RECORDS FOR PROCESSING
== Segment start ==

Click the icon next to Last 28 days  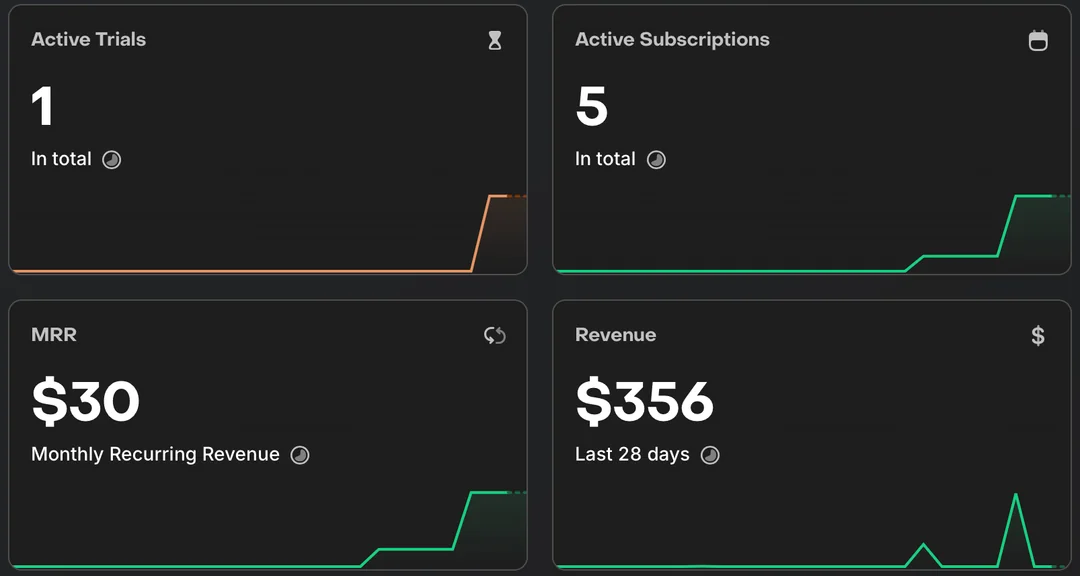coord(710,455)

== Segment end ==
== Segment start ==

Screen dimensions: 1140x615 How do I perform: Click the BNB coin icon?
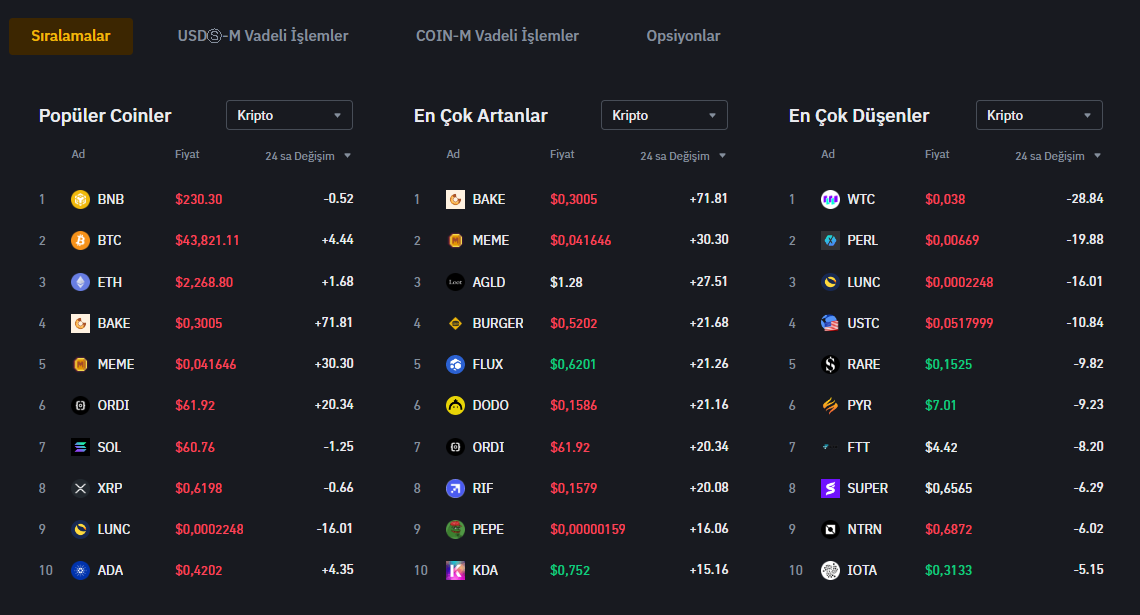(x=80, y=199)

== Segment end ==
== Segment start ==

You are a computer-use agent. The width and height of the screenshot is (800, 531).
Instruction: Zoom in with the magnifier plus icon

== Segment end ==

REQUIRED WORK
Scan the listing above for the line that has "You are a computer-use", then copy exactly from that line through the line that has "Instruction: Zoom in".

SOLUTION
You are a computer-use agent. The width and height of the screenshot is (800, 531).
Instruction: Zoom in with the magnifier plus icon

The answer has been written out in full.